=== READING PASSAGE ===

The program I’m building is a phylogenetic inference tool (used to estimate evolutionary trees), so there’s a lot of constructing and modifying tree data structures. Naturally, tree traversals are fundamental to many of the algorithms I’ll use, but implementing one in Rust was not as easy as I expected.

In this article I’ll walk through how a traditional pre-order traversal is implemented in Python, to set a reasonable baseline for comparison. Then we’ll port the same code over to Rust.

We’ll first implement an immutable traversal, and follow with an attempt to develop a mutable traversal. The issues we’ll encounter with these two Rust programs will lead us to our final solution using arena allocators and the visitor pattern. Eventually, we’ll develop an implementation that will be more memory-safe and flexible than the original Python code.

The lessons learned from this exercise will obviously be useful when writing other tree traversals, but they can also be generalized to graph traversal algorithms as well.

=== INFORMATION PROVIDED ===

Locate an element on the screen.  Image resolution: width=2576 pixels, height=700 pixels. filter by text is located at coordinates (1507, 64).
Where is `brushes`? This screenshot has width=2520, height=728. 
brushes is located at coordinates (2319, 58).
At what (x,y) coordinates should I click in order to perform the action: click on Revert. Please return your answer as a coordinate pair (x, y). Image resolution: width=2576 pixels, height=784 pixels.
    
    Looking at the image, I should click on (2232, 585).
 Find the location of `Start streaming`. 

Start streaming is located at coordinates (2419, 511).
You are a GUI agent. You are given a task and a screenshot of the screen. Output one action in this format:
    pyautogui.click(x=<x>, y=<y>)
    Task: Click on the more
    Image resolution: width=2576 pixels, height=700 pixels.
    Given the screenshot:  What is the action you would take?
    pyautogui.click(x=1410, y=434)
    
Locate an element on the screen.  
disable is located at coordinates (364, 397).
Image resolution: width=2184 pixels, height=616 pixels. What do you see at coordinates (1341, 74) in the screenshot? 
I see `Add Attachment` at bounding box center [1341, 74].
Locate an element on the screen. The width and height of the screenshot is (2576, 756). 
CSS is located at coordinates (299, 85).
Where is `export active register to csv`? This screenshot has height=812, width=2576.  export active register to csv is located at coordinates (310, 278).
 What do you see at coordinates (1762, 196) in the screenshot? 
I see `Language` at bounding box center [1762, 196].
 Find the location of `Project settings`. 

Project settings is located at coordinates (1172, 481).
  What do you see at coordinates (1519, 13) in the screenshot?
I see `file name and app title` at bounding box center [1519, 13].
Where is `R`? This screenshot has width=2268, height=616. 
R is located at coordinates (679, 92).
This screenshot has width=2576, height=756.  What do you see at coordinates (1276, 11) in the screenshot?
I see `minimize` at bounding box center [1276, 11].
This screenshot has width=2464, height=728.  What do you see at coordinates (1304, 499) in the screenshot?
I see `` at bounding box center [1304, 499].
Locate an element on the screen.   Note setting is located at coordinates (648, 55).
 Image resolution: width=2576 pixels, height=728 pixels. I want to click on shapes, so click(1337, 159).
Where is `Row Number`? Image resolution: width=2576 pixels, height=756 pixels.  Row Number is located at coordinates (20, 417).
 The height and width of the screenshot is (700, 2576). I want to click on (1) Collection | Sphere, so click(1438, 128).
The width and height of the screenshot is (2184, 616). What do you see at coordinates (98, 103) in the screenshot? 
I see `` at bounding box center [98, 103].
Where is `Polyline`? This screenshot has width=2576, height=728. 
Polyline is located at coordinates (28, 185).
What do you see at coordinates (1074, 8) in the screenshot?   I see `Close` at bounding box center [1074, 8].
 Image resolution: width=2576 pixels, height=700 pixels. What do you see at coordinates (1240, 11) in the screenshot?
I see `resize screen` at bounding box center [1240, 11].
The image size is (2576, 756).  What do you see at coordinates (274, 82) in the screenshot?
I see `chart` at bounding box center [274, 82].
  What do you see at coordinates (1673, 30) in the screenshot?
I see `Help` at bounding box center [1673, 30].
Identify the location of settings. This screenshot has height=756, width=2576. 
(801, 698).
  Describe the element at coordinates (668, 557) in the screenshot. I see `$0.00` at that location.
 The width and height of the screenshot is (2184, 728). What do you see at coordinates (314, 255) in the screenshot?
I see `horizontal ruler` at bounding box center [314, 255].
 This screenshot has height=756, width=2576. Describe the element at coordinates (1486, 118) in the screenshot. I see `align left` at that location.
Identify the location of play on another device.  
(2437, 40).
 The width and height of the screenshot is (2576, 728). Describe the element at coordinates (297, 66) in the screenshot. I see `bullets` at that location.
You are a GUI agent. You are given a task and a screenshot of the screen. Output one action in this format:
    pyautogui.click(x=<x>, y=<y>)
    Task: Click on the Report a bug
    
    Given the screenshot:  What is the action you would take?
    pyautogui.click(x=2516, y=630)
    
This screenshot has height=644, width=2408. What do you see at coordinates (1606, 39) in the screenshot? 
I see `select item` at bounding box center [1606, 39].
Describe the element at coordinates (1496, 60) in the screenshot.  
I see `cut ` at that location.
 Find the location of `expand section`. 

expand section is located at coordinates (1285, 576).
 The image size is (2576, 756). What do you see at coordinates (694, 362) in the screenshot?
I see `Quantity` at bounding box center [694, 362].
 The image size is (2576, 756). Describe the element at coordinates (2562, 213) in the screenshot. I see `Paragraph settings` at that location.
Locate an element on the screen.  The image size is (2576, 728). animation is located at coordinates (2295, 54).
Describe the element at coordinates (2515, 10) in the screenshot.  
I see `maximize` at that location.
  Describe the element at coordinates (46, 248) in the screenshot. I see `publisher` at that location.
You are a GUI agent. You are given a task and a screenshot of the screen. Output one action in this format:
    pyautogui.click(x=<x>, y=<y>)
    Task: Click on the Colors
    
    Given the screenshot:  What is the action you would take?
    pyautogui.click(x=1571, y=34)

===

**JOBS:**
**a.** According to the article on tree traversal, what kind of program is being built?
**b.** Give the entries from the line holding "Identify the location of settings." through the line holding "Describe the element at coordinates (668, 557)", inclusive, as a Markdown table with the columns Num and Content. Give one numbered row per line and leave out blank lines.
The entries have no connection to the article on tree traversal.

**SOLVED TASKS:**
**a.** A phylogenetic inference tool, used to estimate evolutionary trees.

**b.**
| Num | Content |
|---|---|
| 1 | Identify the location of settings. This screenshot has height=756, width=2576.  |
| 2 | (801, 698). |
| 3 |   Describe the element at coordinates (668, 557) in the screenshot. I see `$0.00` at that location. |